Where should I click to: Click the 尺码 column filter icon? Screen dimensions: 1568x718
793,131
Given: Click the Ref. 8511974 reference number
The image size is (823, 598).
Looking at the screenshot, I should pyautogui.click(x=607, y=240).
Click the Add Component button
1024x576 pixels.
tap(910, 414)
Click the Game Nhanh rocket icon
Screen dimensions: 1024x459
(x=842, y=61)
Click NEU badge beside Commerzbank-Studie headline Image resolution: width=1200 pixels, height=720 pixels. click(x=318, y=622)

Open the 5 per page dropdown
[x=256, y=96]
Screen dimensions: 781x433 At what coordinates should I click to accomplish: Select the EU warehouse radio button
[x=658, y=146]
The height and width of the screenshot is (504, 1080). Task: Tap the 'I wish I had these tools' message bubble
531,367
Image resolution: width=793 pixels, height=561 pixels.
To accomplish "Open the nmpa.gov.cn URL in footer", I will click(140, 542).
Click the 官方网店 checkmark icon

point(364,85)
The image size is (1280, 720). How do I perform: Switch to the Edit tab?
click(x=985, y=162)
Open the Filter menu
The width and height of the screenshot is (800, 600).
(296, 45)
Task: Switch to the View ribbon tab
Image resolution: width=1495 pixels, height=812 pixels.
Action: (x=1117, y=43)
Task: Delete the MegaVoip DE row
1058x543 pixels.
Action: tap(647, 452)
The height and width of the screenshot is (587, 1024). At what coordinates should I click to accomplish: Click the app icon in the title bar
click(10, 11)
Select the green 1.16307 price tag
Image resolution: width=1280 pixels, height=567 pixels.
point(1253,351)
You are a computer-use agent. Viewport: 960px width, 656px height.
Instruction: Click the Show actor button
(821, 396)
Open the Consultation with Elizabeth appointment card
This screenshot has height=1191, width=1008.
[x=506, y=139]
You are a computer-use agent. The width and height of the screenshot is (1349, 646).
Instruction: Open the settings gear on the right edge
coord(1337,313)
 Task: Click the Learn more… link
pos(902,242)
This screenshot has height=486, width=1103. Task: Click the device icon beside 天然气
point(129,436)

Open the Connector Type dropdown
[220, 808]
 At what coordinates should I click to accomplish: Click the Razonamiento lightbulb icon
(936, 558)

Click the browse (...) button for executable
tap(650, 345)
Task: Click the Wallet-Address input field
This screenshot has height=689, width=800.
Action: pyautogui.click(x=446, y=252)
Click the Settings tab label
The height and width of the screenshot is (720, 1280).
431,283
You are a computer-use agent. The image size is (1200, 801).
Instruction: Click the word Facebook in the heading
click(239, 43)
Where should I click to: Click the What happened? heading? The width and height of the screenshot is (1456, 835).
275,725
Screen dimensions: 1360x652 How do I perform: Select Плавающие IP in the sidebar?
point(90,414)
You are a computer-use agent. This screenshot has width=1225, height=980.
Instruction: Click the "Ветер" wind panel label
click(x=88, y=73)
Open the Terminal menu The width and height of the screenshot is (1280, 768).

-.-.-

◆ **Directions for this task**
Return only those lines that run from the one containing "You are a computer-use agent. The width" through the end of the entries, keeping each exactly as written.

◆ **Your response**
You are a computer-use agent. The width and height of the screenshot is (1349, 646).
Instruction: Open the settings gear on the right edge
coord(1337,313)
 Task: Click the Learn more… link
pos(902,242)
This screenshot has height=486, width=1103. Task: Click the device icon beside 天然气
point(129,436)

Open the Connector Type dropdown
[220, 808]
 At what coordinates should I click to accomplish: Click the Razonamiento lightbulb icon
(936, 558)

Click the browse (...) button for executable
tap(650, 345)
Task: Click the Wallet-Address input field
This screenshot has height=689, width=800.
Action: pyautogui.click(x=446, y=252)
Click the Settings tab label
The height and width of the screenshot is (720, 1280).
431,283
You are a computer-use agent. The image size is (1200, 801).
Instruction: Click the word Facebook in the heading
click(239, 43)
Where should I click to: Click the What happened? heading? The width and height of the screenshot is (1456, 835).
275,725
Screen dimensions: 1360x652 How do I perform: Select Плавающие IP in the sidebar?
point(90,414)
You are a computer-use agent. This screenshot has width=1225, height=980.
Instruction: Click the "Ветер" wind panel label
click(x=88, y=73)
Open the Terminal menu The width and height of the screenshot is (1280, 768).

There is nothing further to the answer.